Bounded and Semi-bounded Representations of Infinite Dimensional Lie Groups

TL;DR

This paper reviews recent advances in classifying bounded and semibounded representations of infinite dimensional Lie groups, utilizing smoothing operators and host algebras to connect with $C^*$-theory, and covers various group types including gauge, loop, and Virasoro groups.

Contribution

It introduces the concept of smoothing operators and host algebras for classifying semibounded representations, extending $C^*$-theory methods to infinite dimensional Lie groups.

Findings

Classification of bounded representations for unitary and gauge groups

Application of holomorphic induction to semibounded representations

Complete classification for hermitian, loop, Virasoro, and oscillator groups

Abstract

In this note we describe the recent progress in the classification of bounded and semibounded representations of infinite dimensional Lie groups.
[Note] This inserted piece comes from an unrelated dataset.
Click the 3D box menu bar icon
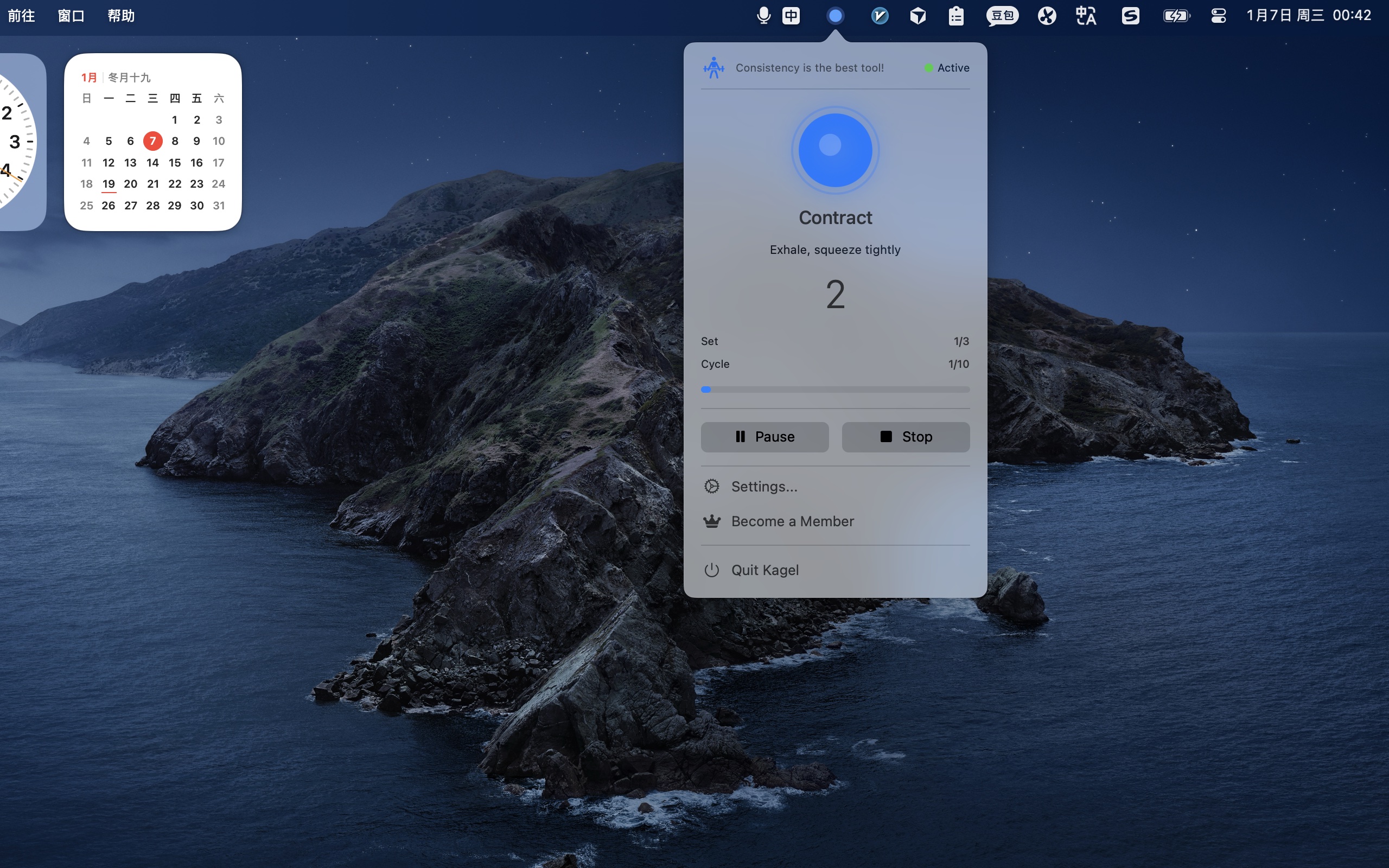Image resolution: width=1389 pixels, height=868 pixels. click(x=918, y=16)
We start with a discussion of the semiboundedness condition and how the new concept of a smoothing operator can be used to construct $C^*$-algebras (so called host algebras) whose representations are in one-to-one correspondence with certain semibounded representations of an infinite dimensional Lie group $G$. This makes the full power of $C^*$-theory available in this context. Then we discuss the classification of bounded representations of several types of unitary groups on Hilbert spaces and of gauge groups. After explaining the method of holomorphic induction as a means to pass from bounded representations to semibounded ones, we describe the classification of semibounded representations for hermitian Lie groups of operators, loop groups (with infinite dimensional targets), the Virasoro group and certain infinite dimensional oscillator groups.